Privacy Policy
Preliminary draft. This document is a preliminary draft for review by legal counsel before launch and does not constitute legal advice. Last updated June 10, 2026.
This Privacy Policy explains how SMB Operations Inc. ("SMB Operations Inc.," "we," "us") handles information in connection with the NEPA inpatient application and the hospitals.care website (together, the "Service").
Our role: business associate to your hospital
NEPA is provided to patients on behalf of the hospital where they are receiving care. For protected health information ("PHI") processed through the Service, your hospital is the "covered entity" and SMB Operations Inc. acts as its "business associate" under HIPAA. We process PHI under a Business Associate Agreement with each hospital and only as that agreement and applicable law permit.
Information we process
- Identity and account data: your name and email address used to create and secure your account.
- Encounter context from your hospital: your name, medical record number (MRN), and facility, unit, room, and bed, received from your hospital's authorized admit/discharge/transfer (ADT) and approved FHIR channels.

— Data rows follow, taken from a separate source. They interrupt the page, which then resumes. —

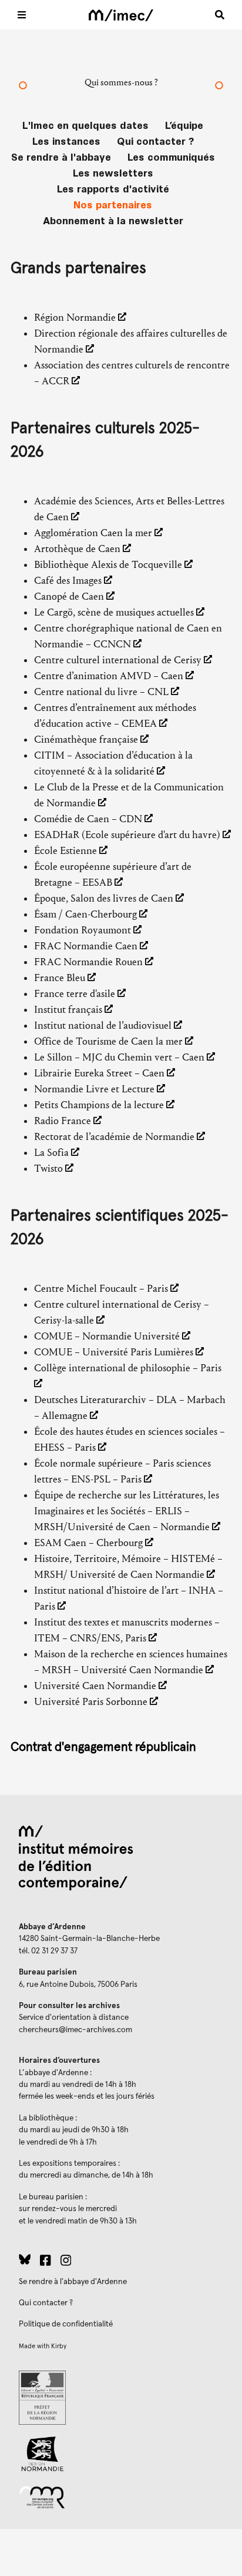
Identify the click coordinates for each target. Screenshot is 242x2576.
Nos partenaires (112, 204)
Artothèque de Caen (78, 549)
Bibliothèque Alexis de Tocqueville (109, 565)
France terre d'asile (75, 994)
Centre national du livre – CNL (102, 692)
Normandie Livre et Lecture (95, 1089)
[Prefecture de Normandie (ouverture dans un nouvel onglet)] (121, 2398)
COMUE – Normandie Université (108, 1336)
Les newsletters (113, 172)
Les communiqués (171, 156)
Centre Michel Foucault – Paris (102, 1288)
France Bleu (61, 978)
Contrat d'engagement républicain (103, 1747)
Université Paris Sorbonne (92, 1702)
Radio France (63, 1121)
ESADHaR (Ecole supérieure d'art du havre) (128, 835)
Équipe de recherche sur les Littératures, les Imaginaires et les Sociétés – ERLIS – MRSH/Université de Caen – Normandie (126, 1511)
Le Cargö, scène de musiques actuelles (115, 612)
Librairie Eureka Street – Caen (100, 1073)
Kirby (58, 2346)
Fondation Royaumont (83, 930)
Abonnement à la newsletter (113, 220)
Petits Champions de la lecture (100, 1105)
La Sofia (52, 1152)
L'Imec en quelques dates (85, 124)
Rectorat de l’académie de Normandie (115, 1137)
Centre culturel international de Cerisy (119, 660)
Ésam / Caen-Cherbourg (86, 914)
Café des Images (69, 580)
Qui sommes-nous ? (121, 82)
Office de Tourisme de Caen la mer (109, 1041)
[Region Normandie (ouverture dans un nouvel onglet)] (121, 2454)
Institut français (69, 1009)
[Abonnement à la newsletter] (219, 86)
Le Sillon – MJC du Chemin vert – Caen (120, 1057)
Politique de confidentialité (66, 2324)
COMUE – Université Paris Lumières (115, 1352)
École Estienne (66, 851)
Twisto (49, 1168)
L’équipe (184, 124)
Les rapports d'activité (113, 188)
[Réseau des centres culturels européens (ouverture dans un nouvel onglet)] (121, 2496)
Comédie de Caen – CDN (89, 819)
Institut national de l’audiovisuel (104, 1025)
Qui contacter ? (155, 140)
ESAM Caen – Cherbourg (89, 1543)
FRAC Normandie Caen (87, 946)
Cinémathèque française (87, 739)
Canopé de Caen (70, 596)
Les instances (66, 140)
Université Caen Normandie (96, 1686)
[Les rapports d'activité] (23, 86)
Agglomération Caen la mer (94, 533)
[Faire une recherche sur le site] (220, 15)
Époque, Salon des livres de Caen (105, 898)
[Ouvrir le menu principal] (21, 15)
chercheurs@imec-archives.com (75, 2030)
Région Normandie (76, 317)
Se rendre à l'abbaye (61, 156)
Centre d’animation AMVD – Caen (110, 676)
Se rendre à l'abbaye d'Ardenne (73, 2282)
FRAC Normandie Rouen (89, 962)
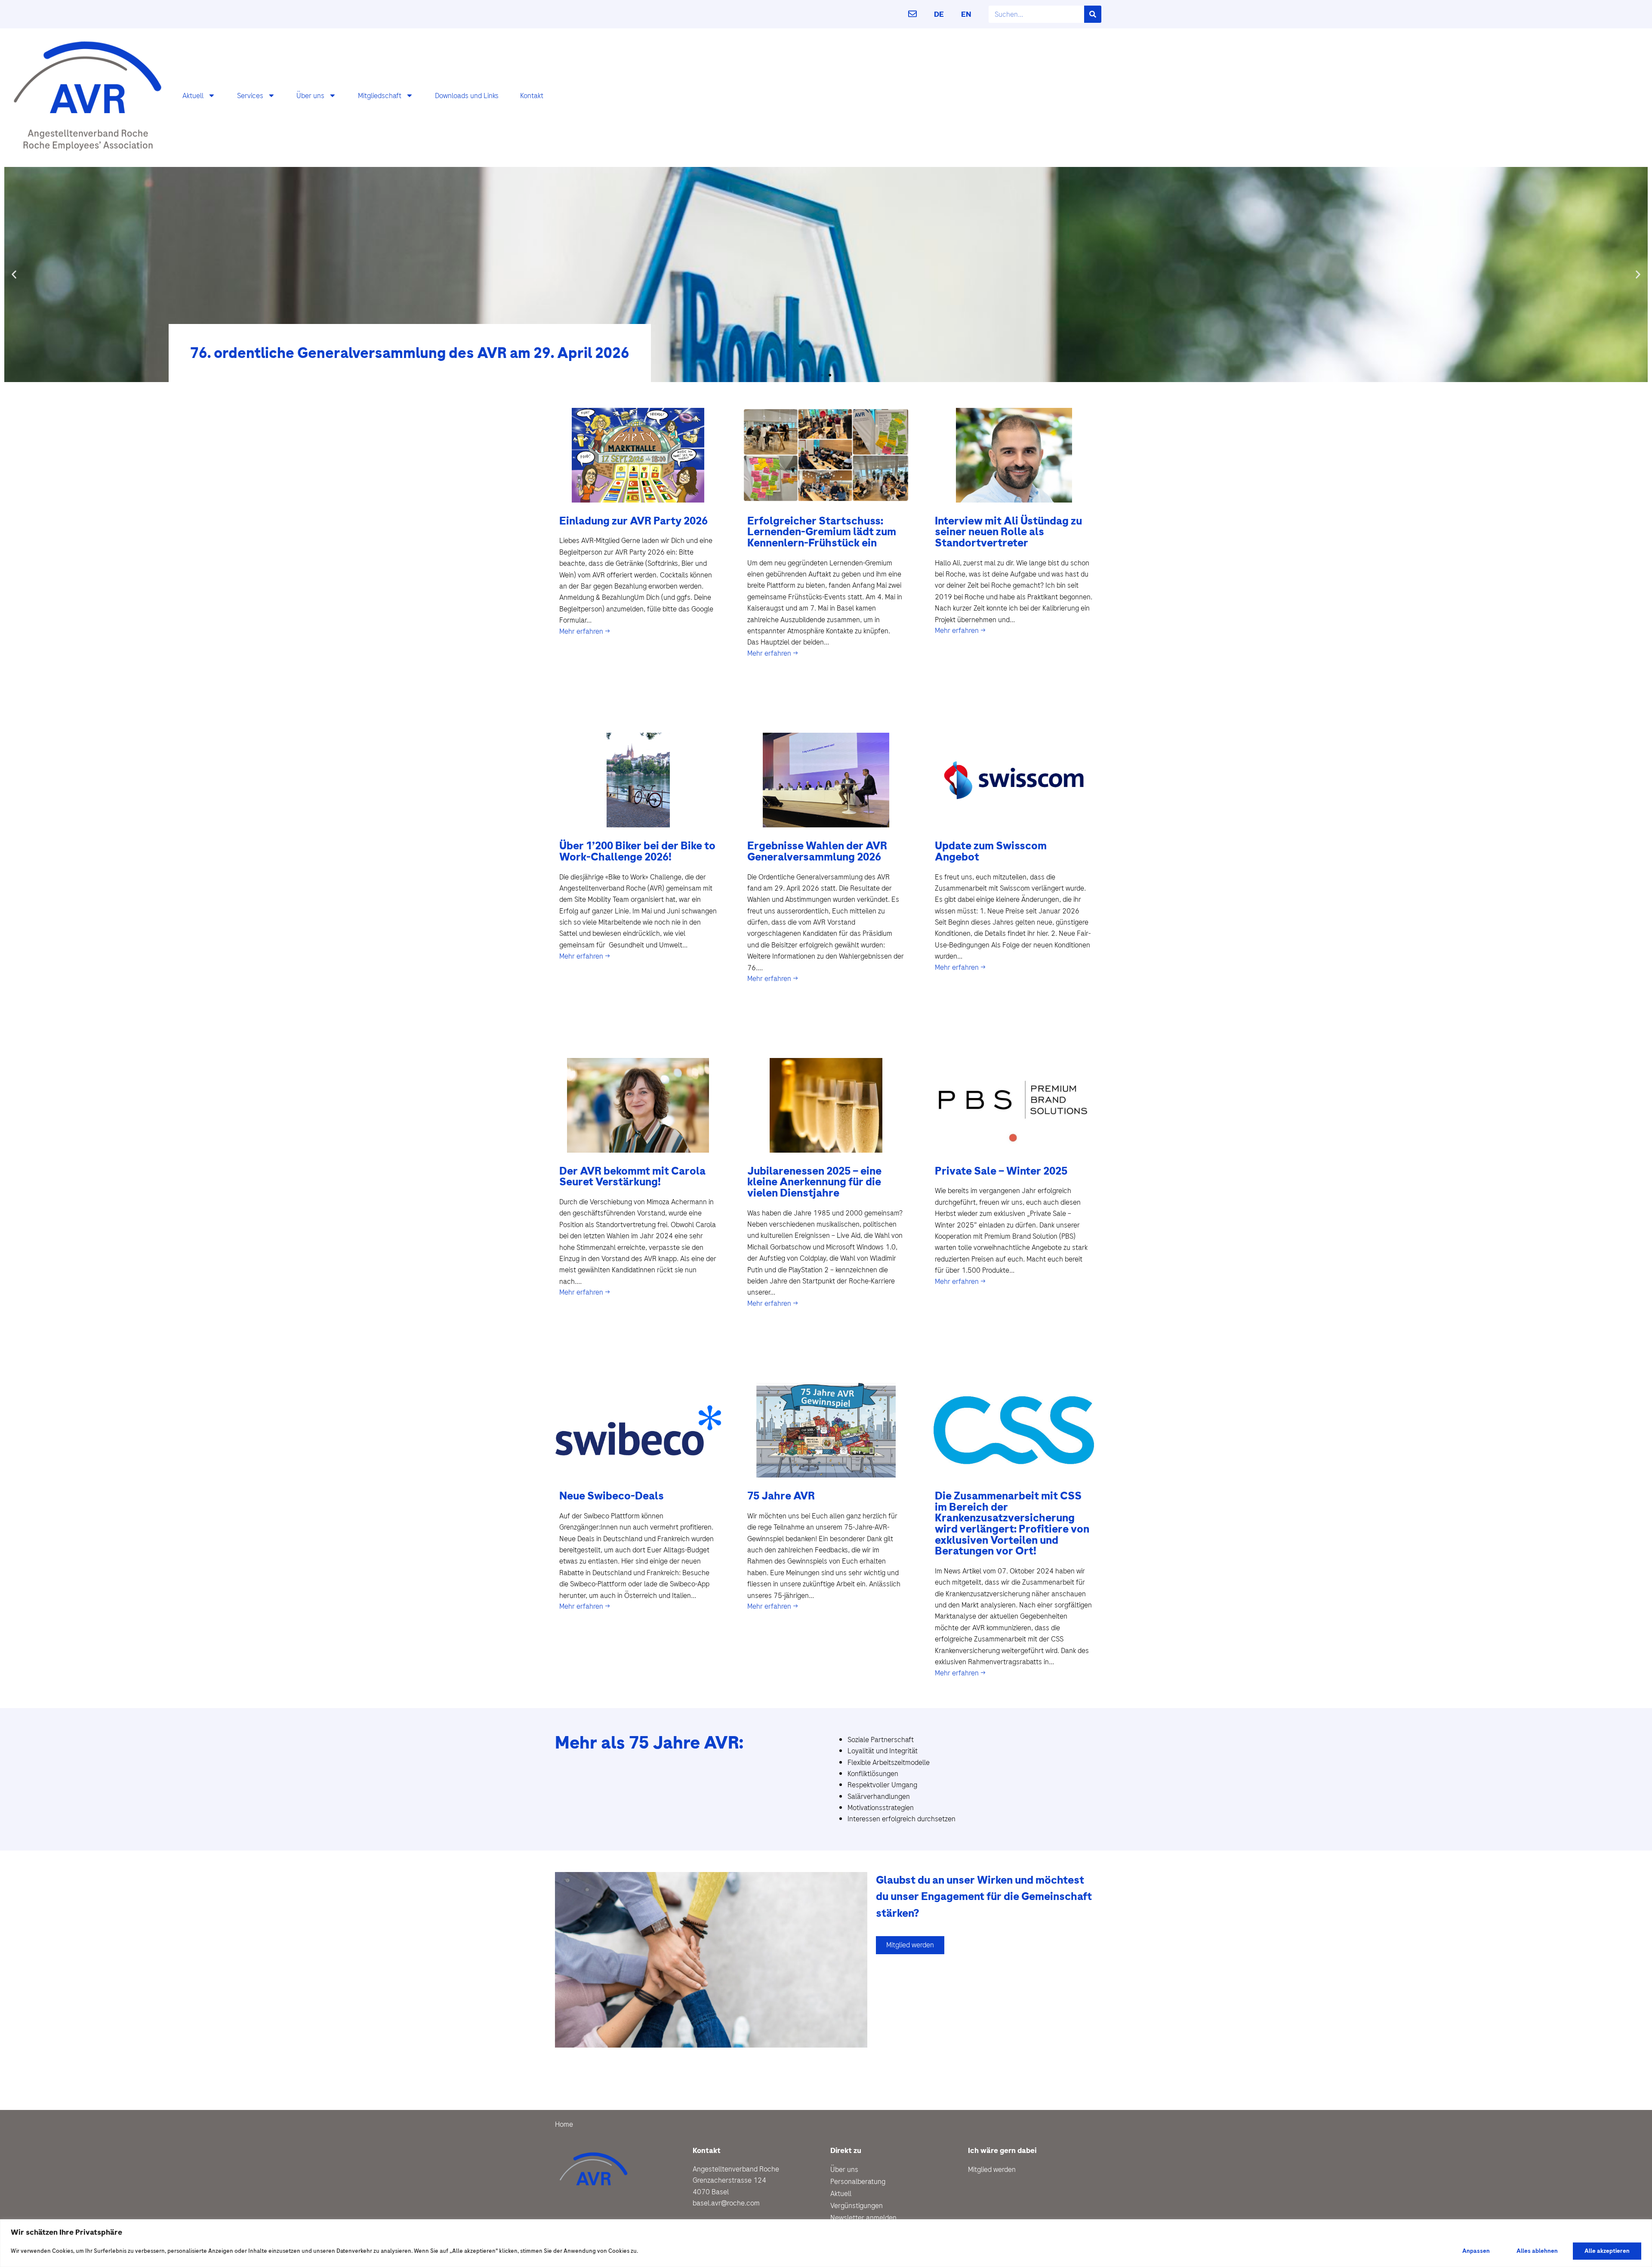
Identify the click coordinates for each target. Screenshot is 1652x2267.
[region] (826, 2243)
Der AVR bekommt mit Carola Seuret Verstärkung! (632, 1176)
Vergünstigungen (856, 2205)
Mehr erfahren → (584, 631)
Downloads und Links (467, 95)
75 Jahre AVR (781, 1495)
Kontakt (531, 95)
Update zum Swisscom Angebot (991, 851)
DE (939, 14)
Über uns (310, 95)
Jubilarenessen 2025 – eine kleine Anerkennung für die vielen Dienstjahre (814, 1181)
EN (966, 14)
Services (250, 95)
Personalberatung (857, 2181)
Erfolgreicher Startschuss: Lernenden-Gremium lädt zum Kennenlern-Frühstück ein (821, 531)
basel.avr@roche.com (726, 2203)
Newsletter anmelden (863, 2217)
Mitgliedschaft (379, 95)
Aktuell (192, 95)
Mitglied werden (992, 2169)
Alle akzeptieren (1607, 2251)
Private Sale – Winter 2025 (1001, 1170)
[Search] (1092, 14)
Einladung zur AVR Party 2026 (633, 520)
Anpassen (1476, 2251)
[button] (14, 274)
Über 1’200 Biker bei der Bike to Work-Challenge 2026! (637, 851)
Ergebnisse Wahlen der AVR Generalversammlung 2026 (817, 851)
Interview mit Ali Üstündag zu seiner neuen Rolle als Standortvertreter (1008, 531)
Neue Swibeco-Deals (611, 1495)
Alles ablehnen (1537, 2251)
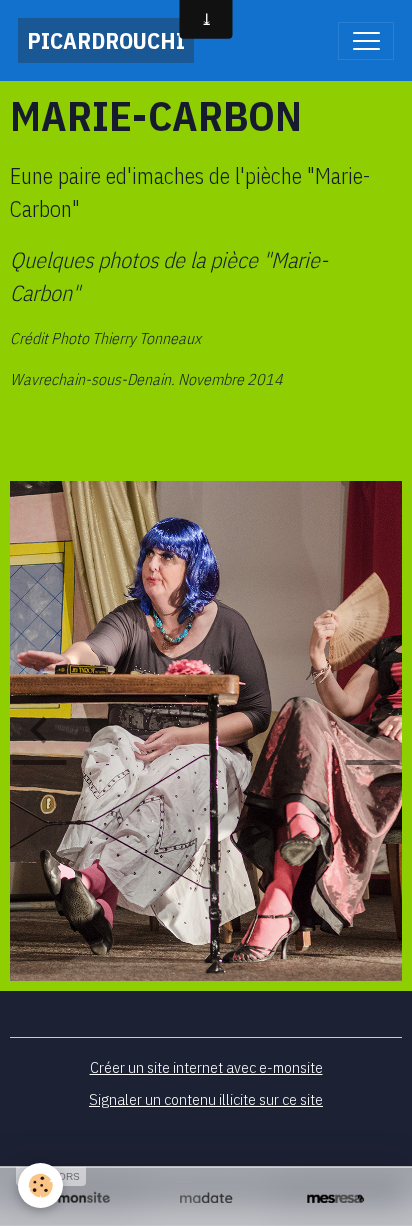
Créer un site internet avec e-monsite (206, 1067)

- Information you enter: meal preferences and appetite; daily check-in scores for pain, sleep, appetite, and comfort, with any notes; and feedback you submit (type, tone, rating, comment, and any staff/time/location context you choose to add).
How we use information
We use this information solely to provide the Service to you and your hospital: to display your stay context, deliver your preferences to the dietary team, route your check-ins to your care team for review during routine rounds, and convey feedback to your hospital. Where your hospital has configured it, check-in responses may be written back to your hospital's EHR as a structured questionnaire response.
What we do not do
We do not sell your information, use it for advertising, or use it for research unrelated to your care. We do not retain reusable hospital or EHR credentials for routine access to hospital systems.
Confidential feedback
Feedback you submit through NEPA is treated as confidential. It is not written into your clinical chart, and frontline staff cannot see your ratings or comments.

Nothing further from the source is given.